One finger at a time .....


----------



## sbooy42 (Mar 6, 2007)

KalamazooKid said:


> Do it!
> 
> One finger at a time .....


Dude.... do you really have a picture of Hunlee for your Avatar???


----------



## NovemberWhitetailz (Oct 10, 2008)

Quit being dumb Hubbster....... I hope you're smart enough to know that no matter the deal it should be based solely on the feel of the bow. If you shoot your bow and the Z7 side by side and they feel the same then it's up to you. I know the Z7 carries a higher FPS than what you currently have and for 700 that's a pretty good deal. I bought my Mathews MR6 from the very same cat your are speaking of and I love it. Currently knocking over block targets at 50yds!!!!!


----------



## HUBBHUNTER (Aug 8, 2007)

HUBBHUNTER2 said:


> Quit being dumb Hubbster....... I hope you're smart enough to know that no matter the deal it should be based solely on the feel of the bow. If you shoot your bow and the Z7 side by side and they feel the same then it's up to you. I know the Z7 carries a higher FPS than what you currently have and for 700 that's a pretty good deal. I bought my Mathews MR6 from the very same cat your are speaking of and I love it. Currently knocking over block targets at 50yds!!!!!


Thank you for your insight. Yes I plan on shooting the bow before I buy it.


----------



## MI.FISH-N-HUNTER (Feb 11, 2010)

Unless you are in a big hurry the Switchback's on Ebay are going between $250 and all the way up to around $500 if you have someone
capable of listing a item you could probably get a little more. I unloaded a Q2 Package before the season got rolling this year, a bow I bought back in 2003 and bought the Z7 Extreme myself. I had been working seasonal at Gander Mountain the past three years and had been contemplating buying a bow. I set up quite a few bows to shoot while working there last year. I found there was quite a bit if between my 03 Mathews and the other Top End bows that Gander carried from Bear, Diamonds, Quest and PSE but nothing seemed to feel as good in my hand. Speed wasn't a big factor but all the newer bows were much quieter with a lot less recoil. I would say take you time and shoot some bows, I also shot the BowTech Destoyer which I didn't like as well as the Diamond IceMan. I usually buy with the intentions having something for years down the road and I know Mathews quality and how their products hold their value. I've worked in retail for over 22 years in the Golf Industry and my little stint at Gander Mtn. I know how some brands hold their value better than others, weither it be a bow, car, gun, quad or a snowmobile. Sure a trade-in is money up front with out the headache or hassle of trying to sell it. I would say is it worth if too you, with the amount you have invested in your current set-up and just the late bow season coming up, there is alot of time between now and next season. 

Good Luck, 
I'd definitely check out the new Mathews Heli


----------



## bigrackmack (Aug 10, 2004)

If you like your switchback, then the Z7 is the closest bow Mathews has came out with to it......I too have a Z7 and still have my switchback, they do shoot a little different but once you shoot it for awhile you will like it.....I say keep em both!!! like I did.........Mack


----------



## STG8008 (Sep 14, 2011)

I'm happy with mine so far.


----------



## Bigchev (Dec 25, 2009)

Im still chucking arrows with my switchback xt, I talk with a lot of people that think that bow is hard to beat still. I think im ready for a new bow also, but I think ill shoot around a bit before deciding.......too many bow companies with quality products now a days.

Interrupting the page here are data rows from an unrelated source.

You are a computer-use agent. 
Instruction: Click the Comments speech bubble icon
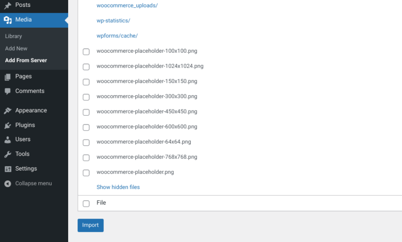8,91
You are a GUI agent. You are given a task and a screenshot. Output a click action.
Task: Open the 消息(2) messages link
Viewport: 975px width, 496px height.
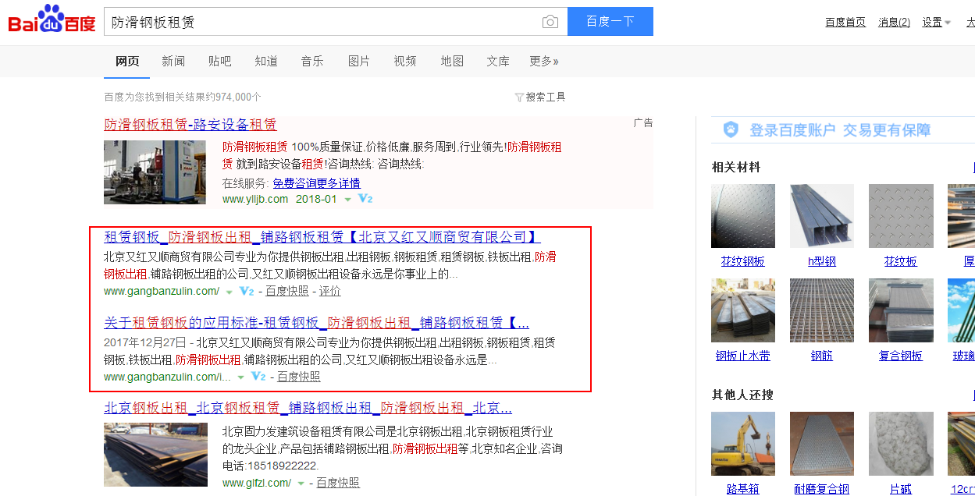[x=894, y=22]
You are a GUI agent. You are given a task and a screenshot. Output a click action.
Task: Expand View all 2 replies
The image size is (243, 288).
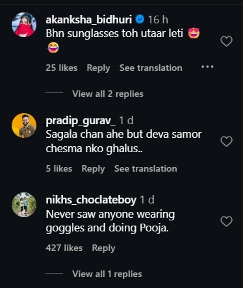point(108,94)
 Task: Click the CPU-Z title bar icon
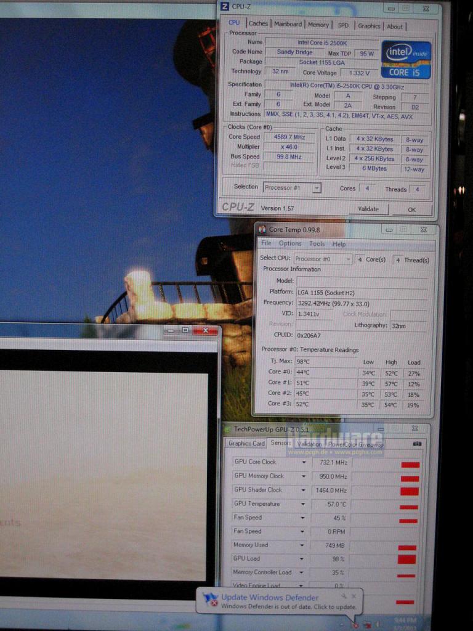225,7
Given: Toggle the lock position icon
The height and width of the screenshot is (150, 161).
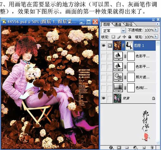Looking at the screenshot, I should click(x=124, y=37).
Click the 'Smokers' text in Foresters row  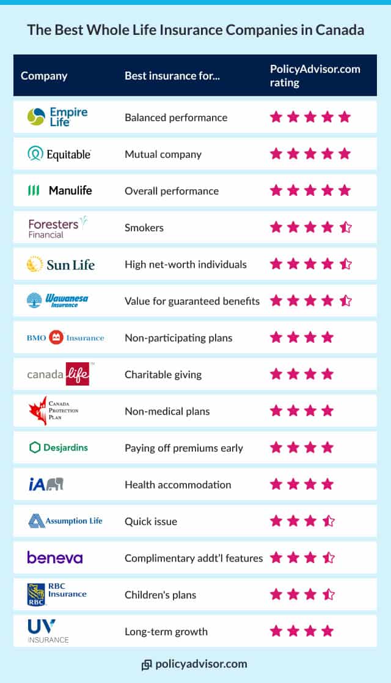(144, 228)
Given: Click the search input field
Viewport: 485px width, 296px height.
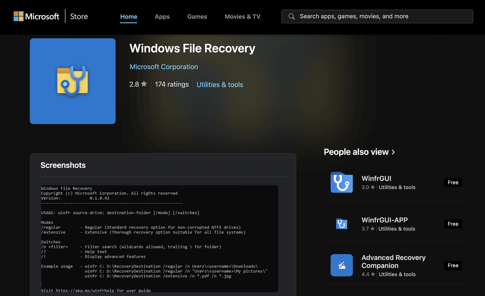Looking at the screenshot, I should click(363, 16).
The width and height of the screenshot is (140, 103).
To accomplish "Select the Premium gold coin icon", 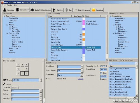I will coord(94,10).
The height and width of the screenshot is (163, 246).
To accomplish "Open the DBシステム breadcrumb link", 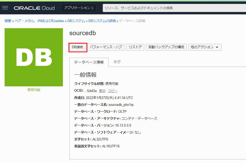I will 76,21.
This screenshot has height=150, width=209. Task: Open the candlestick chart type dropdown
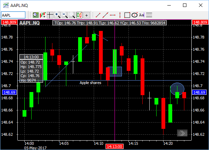(x=43, y=15)
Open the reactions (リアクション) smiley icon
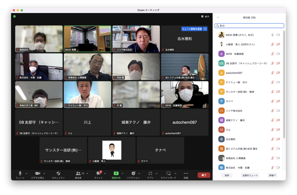The width and height of the screenshot is (297, 195). [x=133, y=173]
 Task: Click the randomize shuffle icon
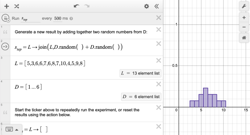[x=16, y=6]
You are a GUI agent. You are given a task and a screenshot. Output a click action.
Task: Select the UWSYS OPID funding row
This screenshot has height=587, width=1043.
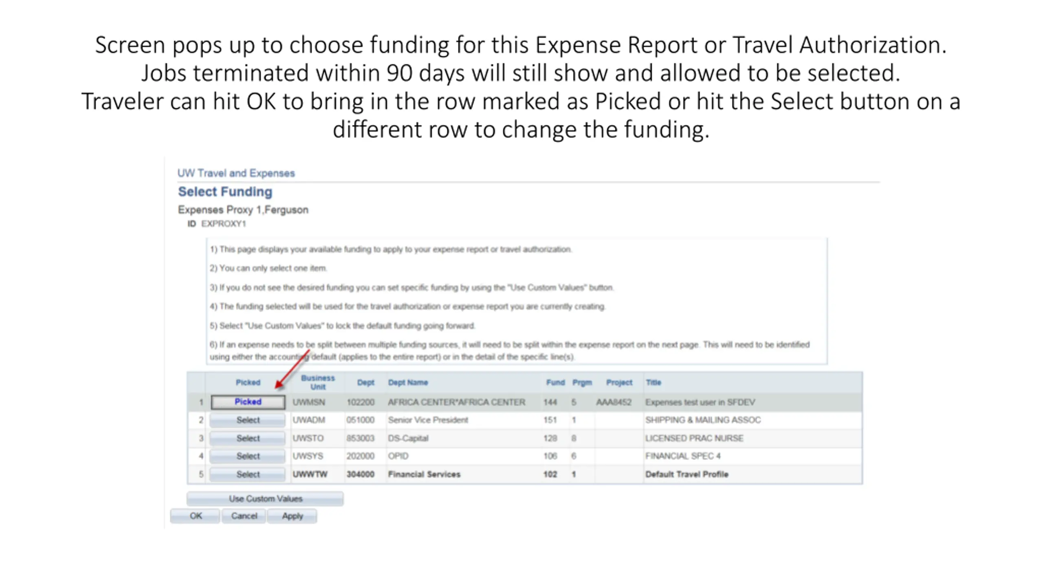[248, 456]
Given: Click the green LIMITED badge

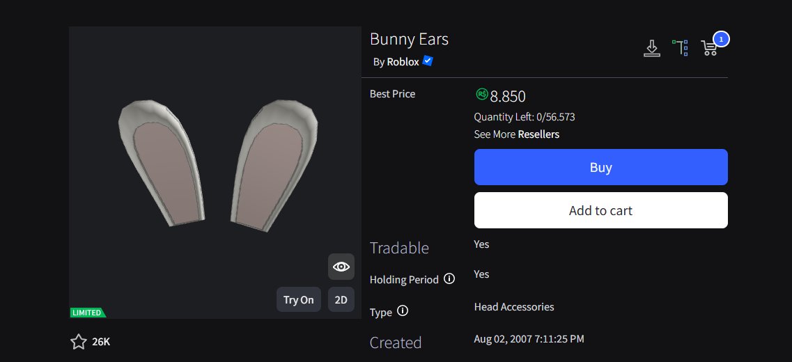Looking at the screenshot, I should point(87,313).
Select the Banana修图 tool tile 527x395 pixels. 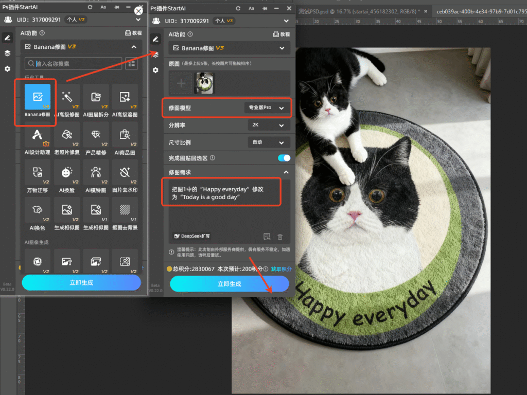point(38,98)
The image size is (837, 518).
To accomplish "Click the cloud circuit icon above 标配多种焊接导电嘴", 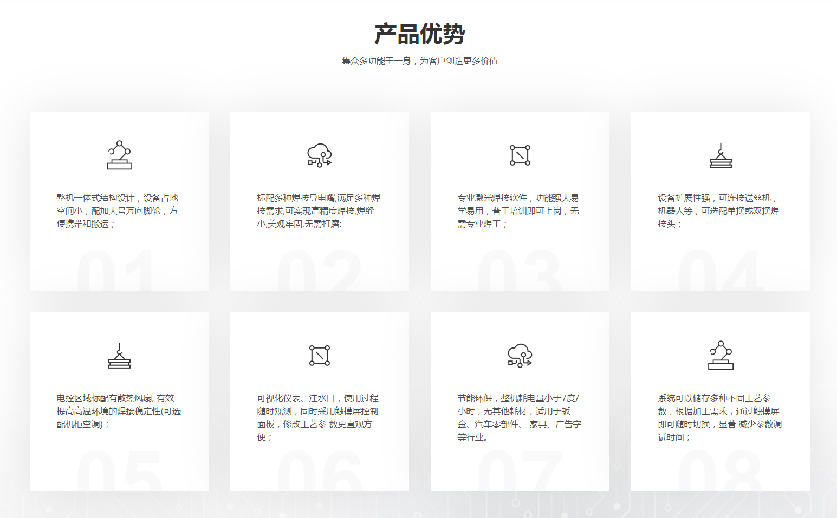I will [320, 155].
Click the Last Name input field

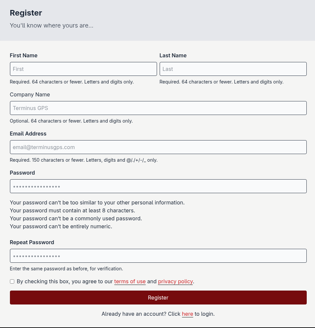pos(233,69)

Outdoor Hub mobile, the outdoor information engine


----------



## KalamazooKid (Jun 20, 2005)

sbooy42 said:


> Dude.... do you really have a picture of Hunlee for your Avatar???


Um, hello, this be sister of Hunlee! 

One finger at a time .....


----------



## KalamazooKid (Jun 20, 2005)

Switchback XT, great 

Z7 Extreme, awesome 

Z7 Extreme with SB XT as backup, PRICELESS 

One finger at a time .....


----------